In questi giorni ho avuto la fortuna di incontrare due donne straordinarie, due atlete di livello, due vite che corrono al contrario. Per scelta non dirò i loro nomi. Le ho incontrate in momenti diversi e mi hanno raccontato due storie che, a loro modo, si intersecano, si allontanano, poi si ricongiungono e si proseguono.
La prima, poco più che cinquantenne, è moglie e madre di una famiglia numerosa e felice, di cui va fiera. Mentre mi racconta di quando, nel pieno dell’attività, decise di ritirarsi dal mondo dell’atletica, le leggo negli occhi un sentimento di forza misto a nostalgia.
La sua è stata una scelta ponderata, ma forse prematura. Mi confida, infatti, che, se qualcuno l’avesse aiutata a ragionare diversamente, probabilmente non avrebbe preso la stessa decisione. La frase che più mi ha colpito è stata: “Ho avuto tanti treni su cui salire, ma ho scelto di rimanere sulla banchina”.
Poi, invece, c’è chi sul treno ci sta per salire, ma la valigia che ha con sé è talmente pesante che l’ultimo gradino della carrozza sembra farsi sempre più alto.

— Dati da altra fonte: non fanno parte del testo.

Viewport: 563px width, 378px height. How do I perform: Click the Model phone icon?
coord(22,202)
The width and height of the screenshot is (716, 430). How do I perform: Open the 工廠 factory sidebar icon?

E questa è l’altra. Vent’anni di pura vitalità, riccioli disordinati e un sorriso simpatico, avvolgente, pulito. Lei ha deciso di fare dell’atletica la sua vita. E ha fatto bene perché i risultati che sta ottenendo sono da campionessa.

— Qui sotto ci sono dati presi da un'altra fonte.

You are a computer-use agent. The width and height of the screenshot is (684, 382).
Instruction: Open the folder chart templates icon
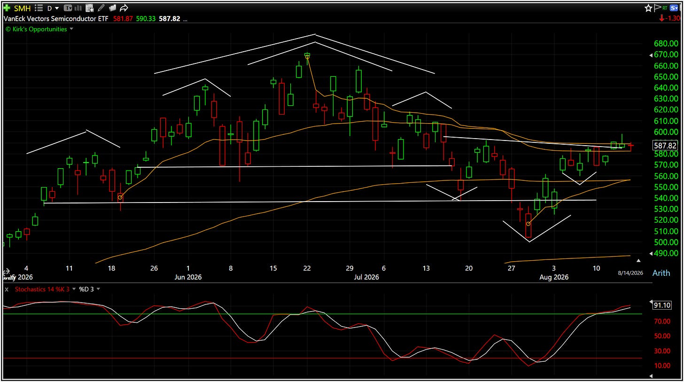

Come tutti coloro che spostano l’asticella dei propri obiettivi sempre un po’ più in là, anche lei ha attraversato un periodo di impasse e di scoramento. Momenti in cui la paura di non farcela e di deludere chi la sostiene da sempre ha preso il sopravvento sulla consapevolezza delle proprie capacità.
Questo è un fenomeno tipico per chi vive di sfide, soprattutto in ambito sportivo, dove ci si affida al corpo, senza sapere che la vera forza nasce dalla testa che lo guida. È lì che dobbiamo andare a prendere la nostra energia e il nostro equilibrio per affrontare una qualsiasi gara: per gioire nella vittoria, ma soprattutto, imparare dalla sconfitta.